HC Deb 28 October 1920 vol 133 cc1948-50W
Mr. F. ROBERTS

asked the Chief Secretary for Ireland whether an inquiry has been held into the action of the police in attacking Mr. Stephen Kane, of Tuam, county Galway, on 20th September, 1920; and whether the police asked him to resign membership of the Transport and General Workers' Union and, after his refusal, beat him to the ground with blows from their rifle butts and kept him in the street for five hours, during which time they made frequent assaults upon him?

Sir H. GREENWOOD

I have enquired carefully into the matter. Mr. Stephen Kane was arrested on the 20th September in a building which was searched by the police and in which seditious documents were found. He was brought to the police barracks, and there detained for some hours pending enquiry. He was not asked to resign membership of the Transport and General Workers' Union, and I understand has at no time had any connection with that body. The statements as to his having been kept in the street beaten to the ground with rifle butts, or frequently assaulted, are entirely untrue.

Mr.

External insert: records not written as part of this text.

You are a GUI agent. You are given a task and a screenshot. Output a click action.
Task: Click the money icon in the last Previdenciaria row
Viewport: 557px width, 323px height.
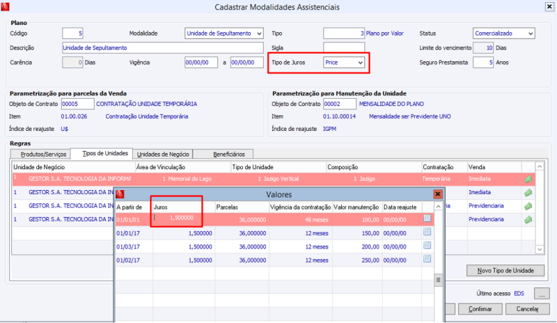point(528,219)
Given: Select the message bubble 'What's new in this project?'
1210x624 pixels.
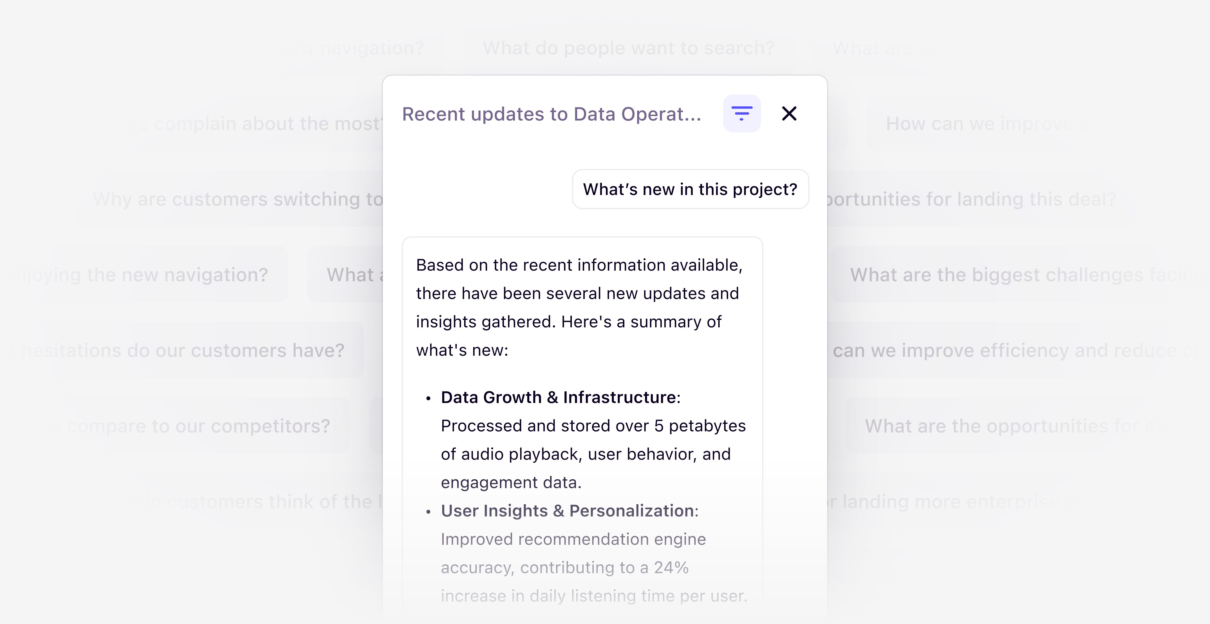Looking at the screenshot, I should click(x=690, y=189).
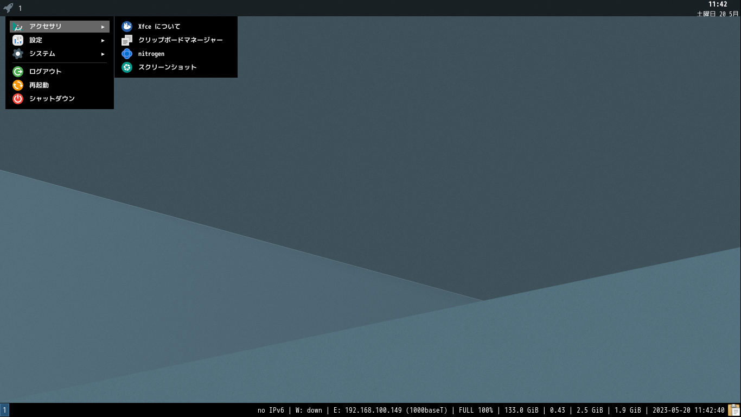Viewport: 741px width, 417px height.
Task: Click the Xfce mouse logo icon
Action: pos(127,27)
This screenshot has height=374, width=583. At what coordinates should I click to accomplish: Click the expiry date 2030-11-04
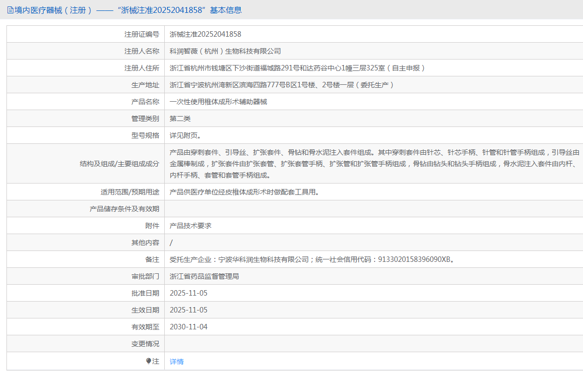pos(189,327)
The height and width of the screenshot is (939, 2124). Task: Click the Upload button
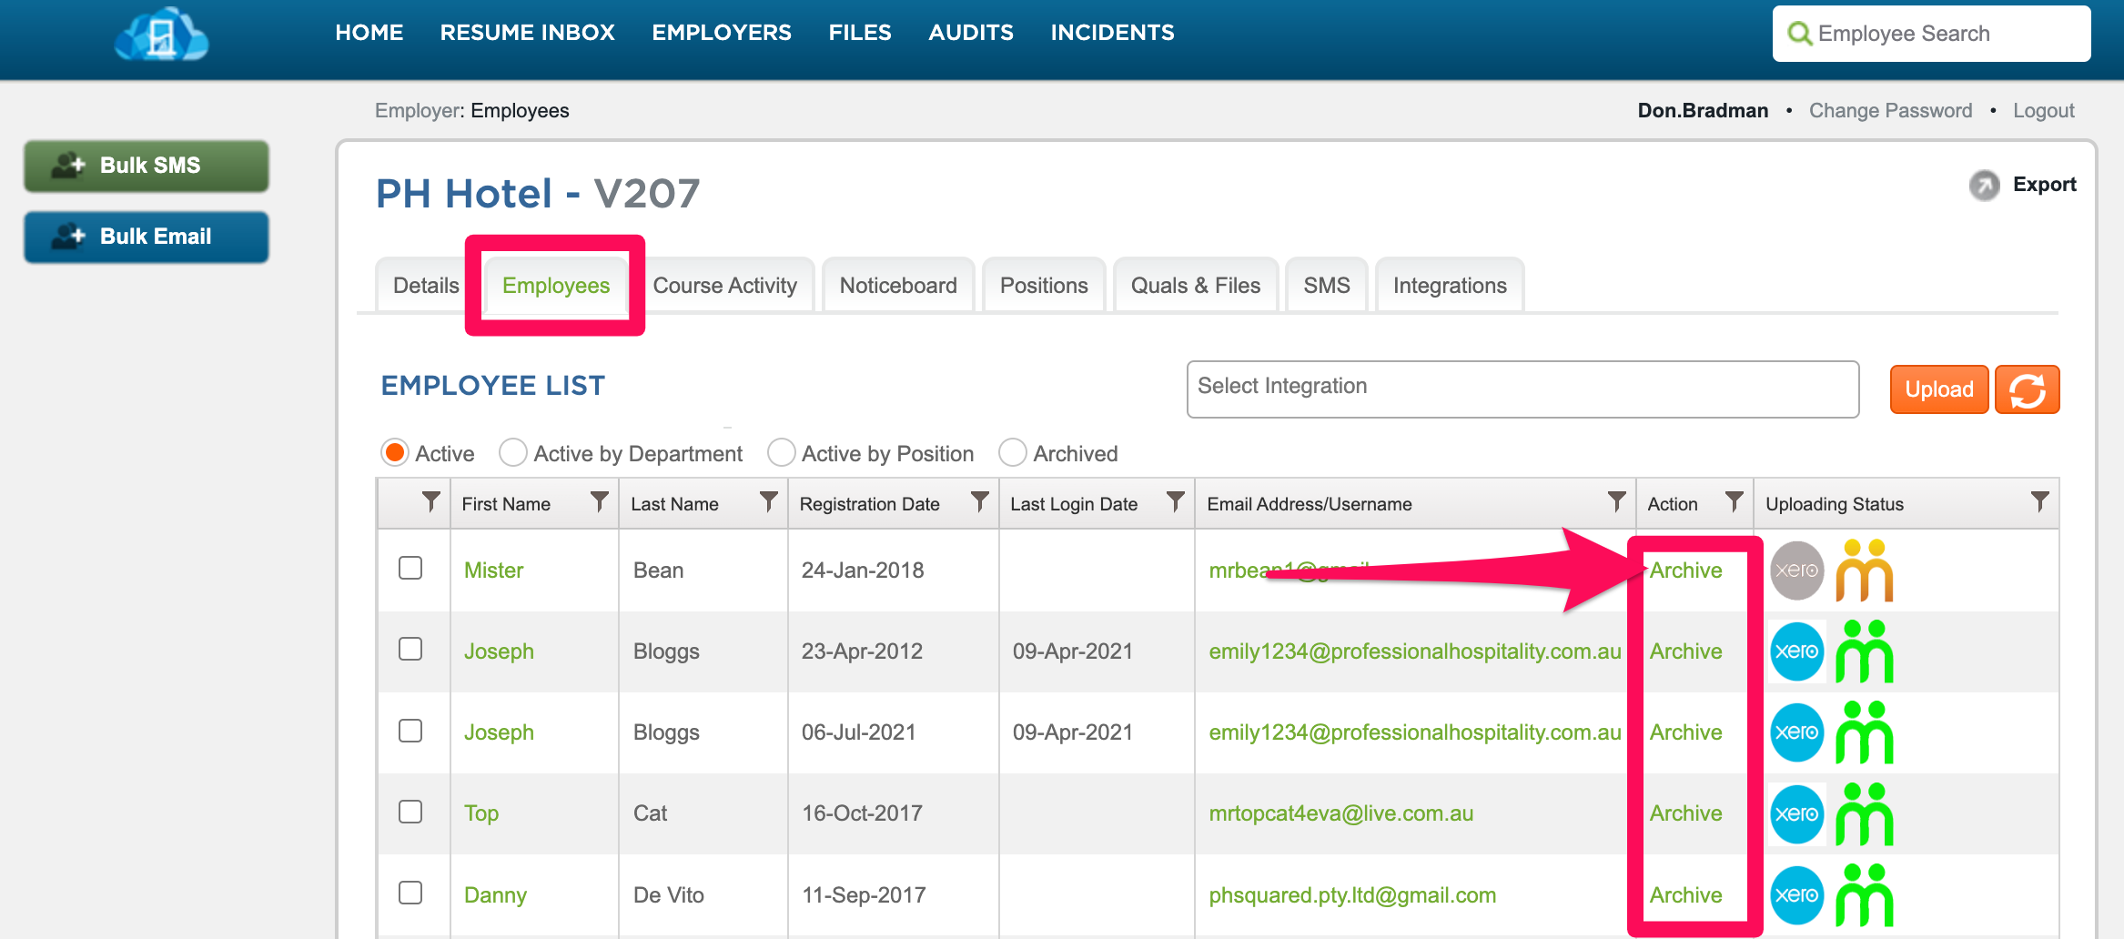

F. ROBERTS

asked the Chief Secretary for Ireland whether any inquiry has been held into the action of the police on 22nd September, 1920, in seizing Mr. Daniel Lehane, of Lahinch, county Clare, firing several shots over his head, and finally bayonetting him in the throat in consequence of his refusal to disclose the whereabouts of his son; and whether the police later discovered his son and murdered him, throwing his dead body into the flames of his father's house?

Sir H. GREENWOOD

The troubles at Lahinch following the ambush in which six policemen were murdered by expanding bullets near Ennistymon are still under enquiry, and I cannot at present add anything to my statement in Debate in the House on the 20th instant.

Mr. DEVLIN

asked the Chief Secretary for Ireland whether his attention has been called to the following happenings in Co. Tipperary; whether, on the morning of Tuesday, 26th October, uniformed men entered the house of Michael Ryan, of Curraghduff, and shot him dead, the body being riddled with bullets; whether at the house of John Kinane uniformed men ordered Mr. Kinane's two sons out of bed and said they were to be shot; when they were kneeling in the yard each covered by two revolvers the two brothers sprang up and escaped, one of them escaping to safety whilst the other was found in a field five hours later with two wounds; whether the house of a man named Gleeson, in the same district, was visited at about half-past three in the morning and James Gleeson inquired for, who was not present; whether an argument was going on between the father and the uniformed visitors when another son, a lad named Willie, called out from his bed, "Let them shoot me, father, instead of you," and one of the assailants said, "That is not the man," but on another one exclaiming, "He will do," the lad was dragged from his bed in his shirt, taken 200 yards from the house, and shot dead; and whether he will order a full and searching inquiry into these outrages?

Sir H. GREENWOOD

My attention has been drawn to these tragic occurrences, but pending the result of the military inquiry in lieu of inquest in each case I am not in a position to make any statement.